Next time I make a Bey's Tagine, I'll use a rubber mould. It stuck catastrophically, even to my favourite well-seasoned loaf tin; I served it as a mountain of rubble, rather than neat layered slices. People still ate half of it, though, so that's okay. Tastes nice. (Since you ask, it's basically minced-lamb-and-onion distributed through a layer of spinach, a layer of cheese and a layer of parsley.)

And then there was the conger eel tagine (sounds unlikely, I know, but it's a genuine recipe: onions and raisins, chermoula of parsley, coriander and saffron) and the rabbit-and-celery ragout (which was another genuine recipe until I added the celery) and the squash-and-chickpea vegetable stew that I'd have to go downstairs to check the name, because it has apostrophes and unpronounceability in its favour. Almost as if it came from a fantasy novel, la.

And the rhubarb cake! All hail the rhubarb cake. With rose-petal preserve, to go with the rosewater in the recipe.

My house is full of dirty dishes. And empty of contented guests, but only because they all went home.

Today I shall do the washing-up, and that might be about it. I can haz day off?
desperance: (chillies)
So: I told you already that I burned the bread. That was my fault entirely: I got the timing right, but neglected to turn the heat down a couple of notches when the loaves (Moroccan flatbread, as it happens) went in. Scorchio. I shall cut off a bit of blackened crust soon and chew on it, see whether it's edible or not.

Meantime, I am trying to make a Bey's Tagine - which is not what you think of when you think of a tagine. This is a Tunisian dish, and basically it's a savoury baked egg concoction in fancy layers (can we say quiche? only without the pastry?). And if the recipe had thought to stress the importance of a broad flat dish, I wouldn't have got halfway through trying to persuade the second layer to set before I realised that doing it in a loaf-tin was going to cause problems. So I transferred it into a bain-marie and doubled all the timings - and spilled half the water when I took it out to add the third layer, and so extinguished the oven. So there has been a second hasty transfer to the second oven, which will have to heat up from cold of course; and I have spent a happy five minutes trying to regenerate the main oven, which I need for something else. Aaargh.
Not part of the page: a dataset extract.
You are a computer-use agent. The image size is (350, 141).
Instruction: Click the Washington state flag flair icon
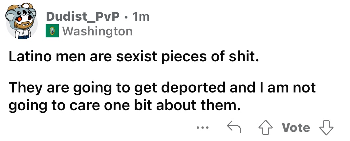click(x=52, y=31)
So far, it's all been my fuck-ups; this doesn't help. Also, the hand. I had to knead the bread-dough myself, because the machine just wasn't drawing the dough together properly (dunno why, unless it needs to be wetter for the hooks to get a grip?), and as we know that does me no good at all.

Now I'm going to bake a rhubarb cake that I ganked from [profile] la_marquise_de, and see what novel and exciting ways I can find to screw that up also. Will report back; I know you're all agog.
desperance: (Default)
What I really wanted, I wanted to take a photo of the fish-heads in their soupy stock and post that: but alas, no power in the camera. No pix.

Still, one word is worth a thousand photos, so this post is a bargain.

So far today, I have done First Shopping, which is local; I have made the basic stock for the soup; I have cooked a very great deal of rice, which I will fry from cold for dinner; I have made six little vanilla blancmanges; I have put Chaz'z Chinese Pork on to simmer v v gently for v v ever. [Chaz'z Chinese Pork is a tradition; I invented it - with a huge great hand of pork - when I was called on once to feed a dozen friends, and now I'm not allowed to cook Chinese without it, however inauthentic it might be. Actually it's not really, because I read a lot of red-cooked recipes before I devised this; but basically all I do is stick a large piece of pork on the bone into a stock-pot, cover it with water, add dark & light soy, rice vinegar, Shao Xing and rock sugar, and then cook it very gently for hours & hours. The fat goes gelatinous, the meat is so soft that you can pull it off the bone with chopsticks, the liquid is boiled down into a sticky sweet sauce, and nom-nom-nomming occurs.

At present, after First Revisions, the menu looks like this:

Slivered radishes
Smacked cucumber
Silver fish with chilli
Jiaozi

Fish soup

Ants climbing a tree
Chicken with chestnuts
Chicken with black beans (or possibly General Tso's chicken)
Chairman Mao's red-braised pork
Chaz'z Chinese pork
Bamboo shoots with ground pork

Vanilla blancmange with saffron sauce (not strictly Chinese - at all - but hey...)
desperance: (chillies)
Last week, it was the simplest conceivable dish (well, nearly): boiled noodles with soy sauce and chilli oil. Best fast food ever.

This week, we're being a little more complex, but it's still fast and simple. Boil a kettleful of water, and pour it over rice vermicelli in a bowl. Leave it to sit, and meanwhile finely chop a couple of spring onions, garlic greens if you have them, fresh garlic and chillies to taste. Heat a glug of oil in a wok, and sizzle all the above. Add a scatter of dried shrimps and some finely sliced beef (or chicken, or prawns, or tofu, and/or other vegetables, etc etc), then some mushrooms (whole if small, sliced or torn apart otherwise). Stir fry for a couple of minutes, then add beansprouts and a teaspoonful of curry powder (whatever strength you like, if you like it). Drain the noodles and toss them into the wok quickly, before the last of the water has dripped off. Toss all together for a couple of minutes with some soy sauce, and serve.

Also good with omelette on top, as per the rice I talked about a few days back.